The site visit, explained Mayor Joe Sack, is part of the public hearing process. In order to build the 54-unit affordable senior complex on the 2.08-acre site, the City will have to rezone the property.
Developer Lou Larizza, who has worked on a number of affordable housing projects in our area, provided lots of details on the “lay of the land.” He began with how the site would be accessed — by a wide road leading into the property, with a sidewalk, stone walls, plantings, and other landscaping amenities.
The group then walked westward into the property, to where the two three-story buildings would be located. (An obvious observation was that there was a steady drone of noise from nearby I-95, and a frequent clickety-clack from clearly visible trains going by.)
As Larizza continued to explain how the existing topography of the site would have to be modified to control stormwater runoff, the increasing number of nearby residents began asking questions and stating their concerns.
One person who lives in the “Dublin” section of Rye, on the west side of I-95, said they already have a problem with people driving through their neighborhood to avoid that light.
Another person said that the additional traffic would create serious safety issues for the children walking to and from the elementary and middle schools.
Larizza noted that since the housing is for seniors 55 and over, a fair number would probably not be adding to the traffic during the school and commuter periods.
The other main issue raised by neighbors had to due with the health issues concerning the proposed site and the gas station that the site wraps around.
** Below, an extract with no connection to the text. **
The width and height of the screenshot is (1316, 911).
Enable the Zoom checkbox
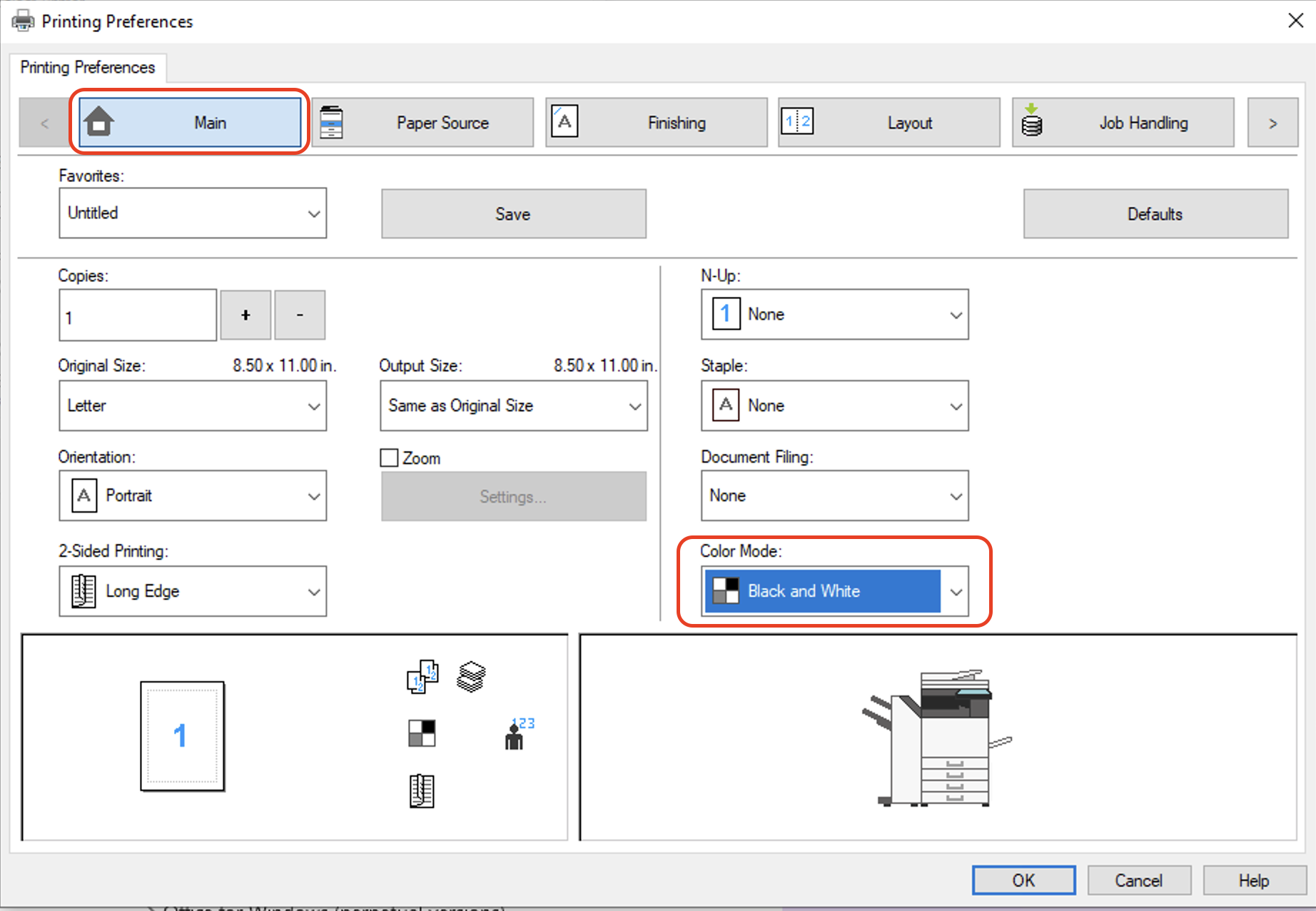point(388,458)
Several spoke with disgust at the noxious odors coming from the work being done on the gas station; one added that the smell could be detected as far away as WESTMED.
Other citizens worry that since the proposed development site is lower in elevation than the gas station, that pollutants from the gas station would seep down to the site.
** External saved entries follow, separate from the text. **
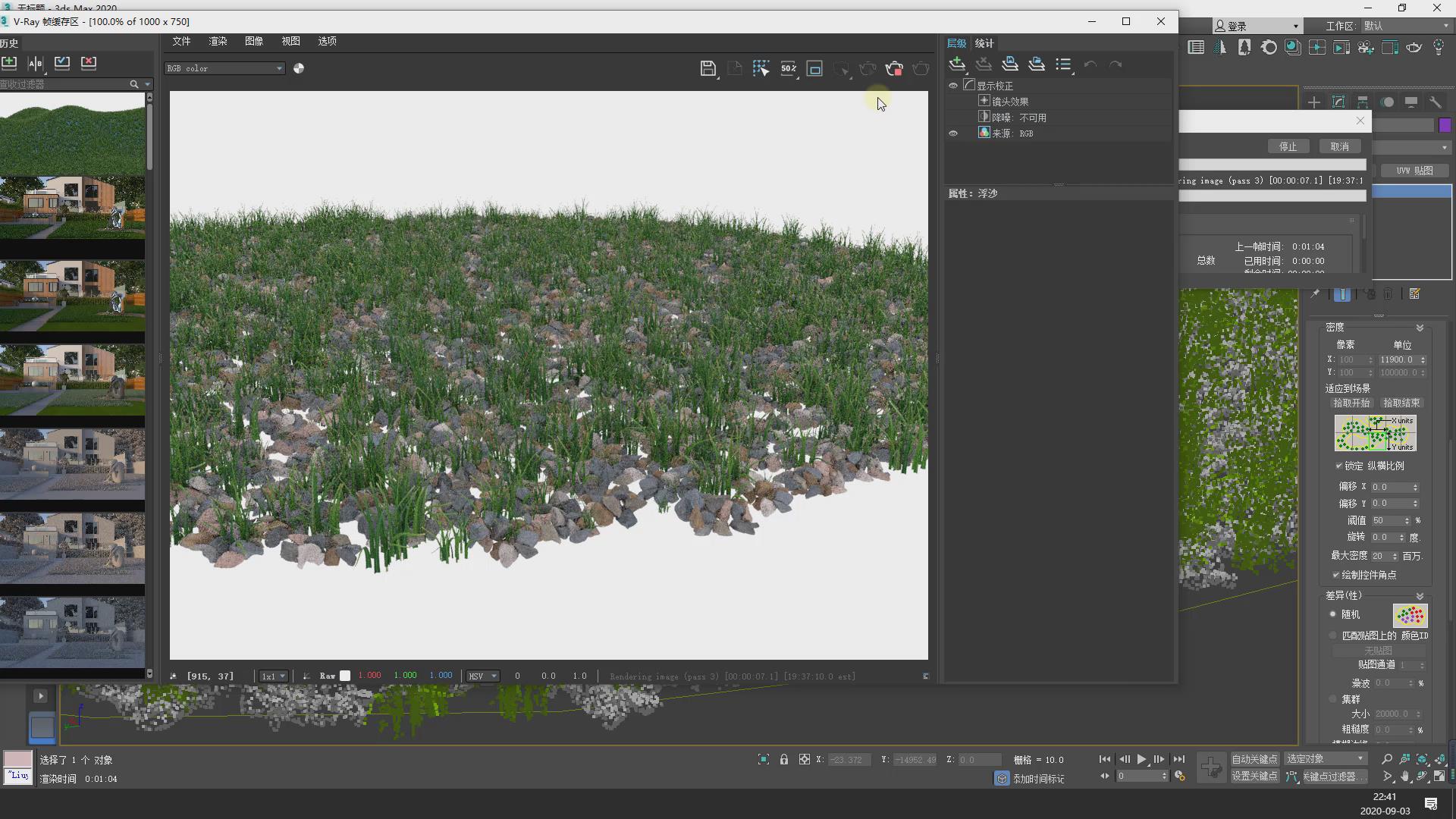Click the save layer preset icon
Image resolution: width=1456 pixels, height=819 pixels.
[1010, 64]
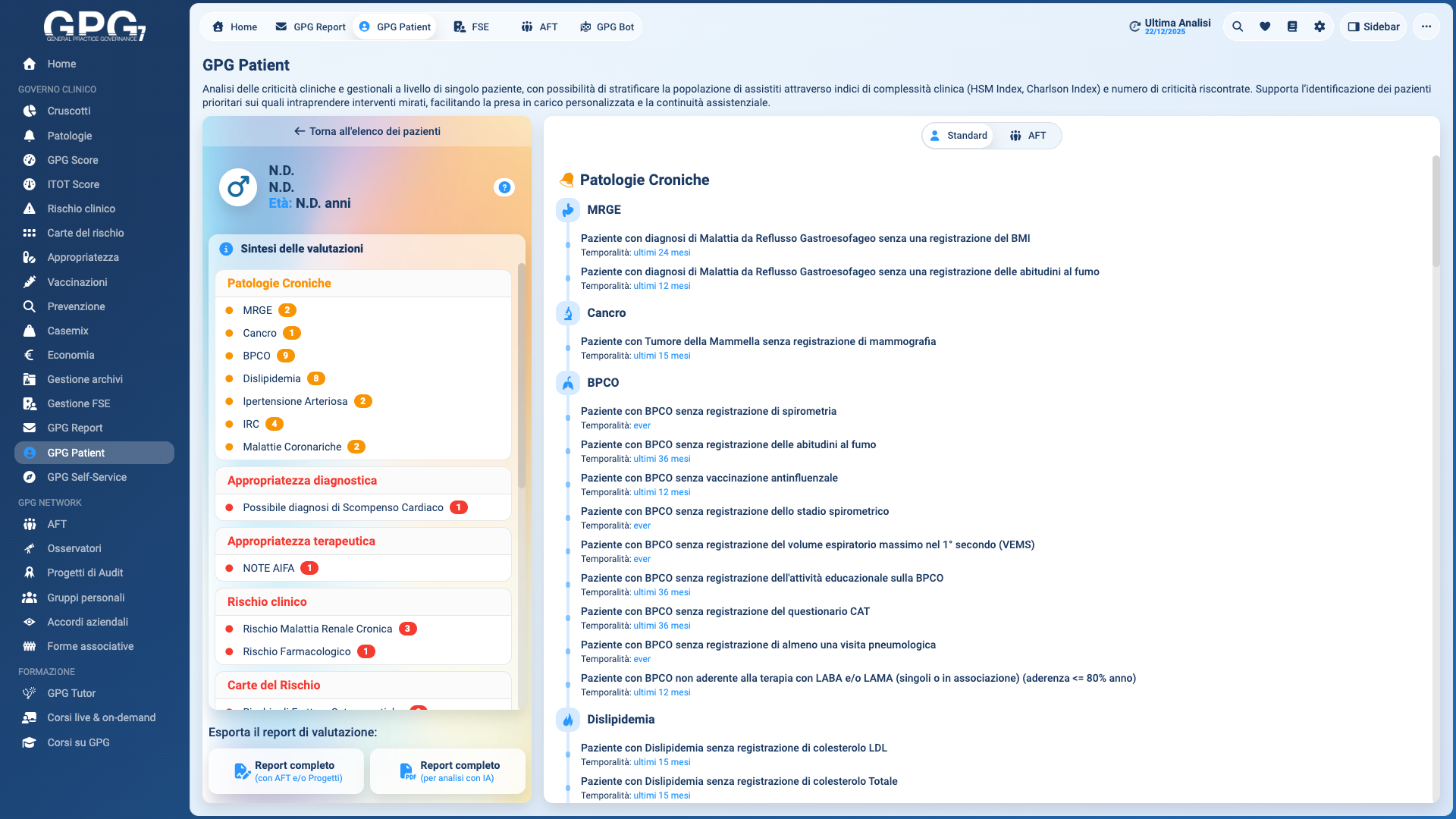Screen dimensions: 1456x819
Task: Export Report completo per analisi con IA
Action: (x=447, y=771)
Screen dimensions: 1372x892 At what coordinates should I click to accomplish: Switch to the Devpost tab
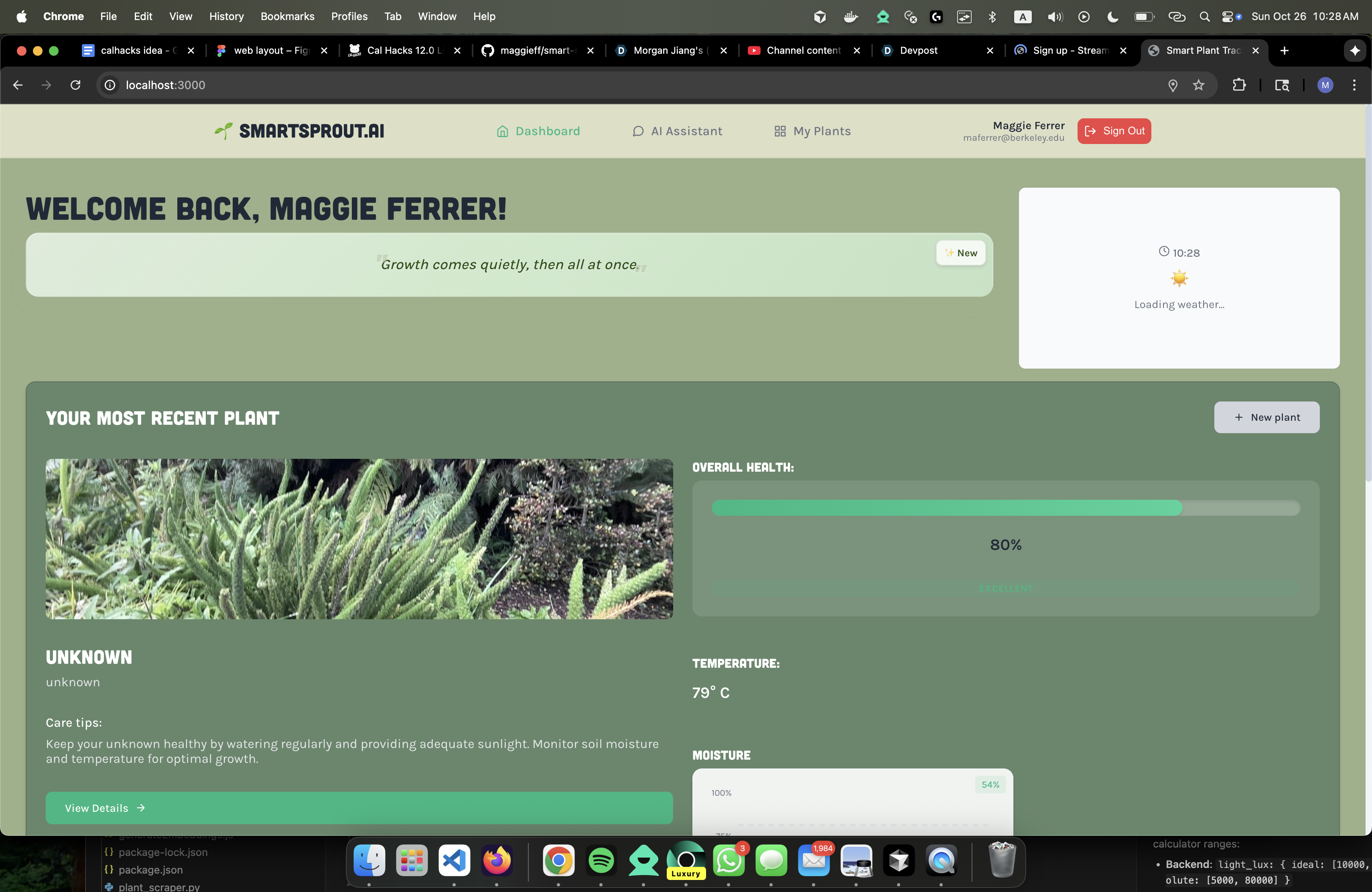[918, 51]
They also raised questions about whether the “clean bill of health” given by the NY State DEC and the Westchester County Health Department was accurate.
Mr. Larizza said that all environmental concerns would be addressed. They were planning to raise the elevation of the site three to four feet to handle drainage and runoff. He and the County would foot the bill for any remediation work needed. He added that they would also foot the cost of any traffic studies needed to insure safety.
A woman asked the City Council members present if they would want to live near this site? She said she hoped they would not let themselves be “bullied or bought” by the County and the developer.
Mayor Sack concluded by saying that he and the Council had not made up their minds, and he urged everyone to keep an open mind until all the studies and information-gathering activities are completed.
Meanwhile, the Federal Monitor on Fair Housing will not only be watching what Rye does but how we go about it.